Plasmid constructions were subsequently conducted. Specifically, the frameshift mutated zeaxanthin β-glucosidase gene CrtX in the plasmid pACCAR16ΔcrtX was removed, generating a concise and compact plasmid. The resulting vector, bearing β-carotene biosynthesis gene cluster CrtE-CrtB-CrtI-CrtY from Pantoea ananatis, was designated as pEBIY. Then, the deficient plasmid pBIY was constructed by delating CrtE in the plasmid pEBIY. Subsequently, the amplified GGPPS candidate was introduced into the deficient plasmid pBIY to construct pGBIY vector harboring GGPPS-CrtB-CrtI-CrtY gene cluster. In other words, the excavated GGPPS in situ replaced the original CrtE by homologous recombination for functional identification. Next, the endogenous E. coli IDI gene (EcIDI) and Aurantiochytrium IDI gene (AlIDI) were allocated downstream of the GGPPS-CrtB-CrtI-CrtY cluster, constructing plasmid pEBIY-EcIDI and pEBIY-AlIDI, respectively (Figure 4). Moreover, the four recombinant plasmids were transformed into E. coli BL21 to generate corresponding stains, referred to as EBIY, BIY, GBIY, GBIY-EcIDI, GBIY-AlIDI in Table 1.

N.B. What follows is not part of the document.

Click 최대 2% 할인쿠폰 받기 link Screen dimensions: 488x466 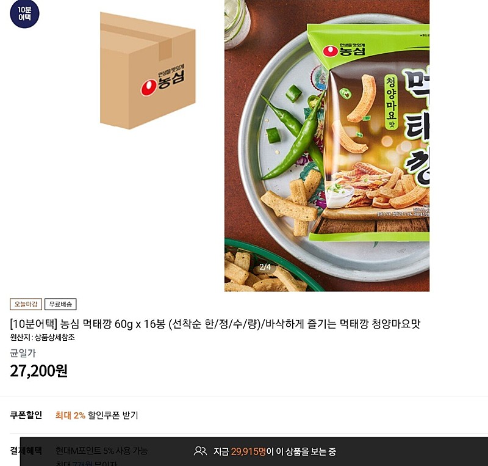(x=97, y=415)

4.5. Extraction and Measurement of β-Carotene

Pigment extraction and HPLC analysis followed the reported method [64]. Cells were harvested after 12 h cultivation and centrifuged at 10,000 rpm for 5 min. Subsequently, the pellets were resuspended in 1 mL of acetone and incubated at 55 °C for 15 min in the dark to extract carotenoids. The supernatant was then collected at 10,000 rpm for 10 min. The accurate β-carotene yield of each strain was determined and analyzed using the HPLC (Shimadzu A20 system, Shimadzu, Kyoto, Japan) configured with a C18 analytical column (5 μm, 4.6 mm × 250 mm, Waters, Wexford, Ireland). Methanol and isopropanol (8:2, V:V) were chosen as the mobile phase at a flow rate of 1 mL/min at 35 °C. A β-carotene standard sample (Cat. No. C4582, Sigma, St. Louis, MI, USA) was used for carotenoid identification and quantitation with the absorbance signal recorded at 450 nm. Results represented the means ± S.D. of three independent experiments.

5. Conclusions

In this work, two isoprenoid precursor synthetases coding genes AlGGPPS and AlIDI were functionally characterized. The encoded proteins both exhibited superior catalytic performance with higher carotenoid yield. Furthermore, the redesigned β-carotene synthesis module with coordinated expression of the two genes demonstrated the best production capacity. It was proven to be an effective strategy to divert and enhance metabolite flow towards carotenogenesis through overexpression of AlGGPPS and AlIDI, strengthening DMAPP and GGPP supply. Thus, this study enriched the de novo β-carotene biosynthesis pathway in Aurantiochytrium and provided the availability of two effective function elements to produce β-carotene and other valuable isoprenoids.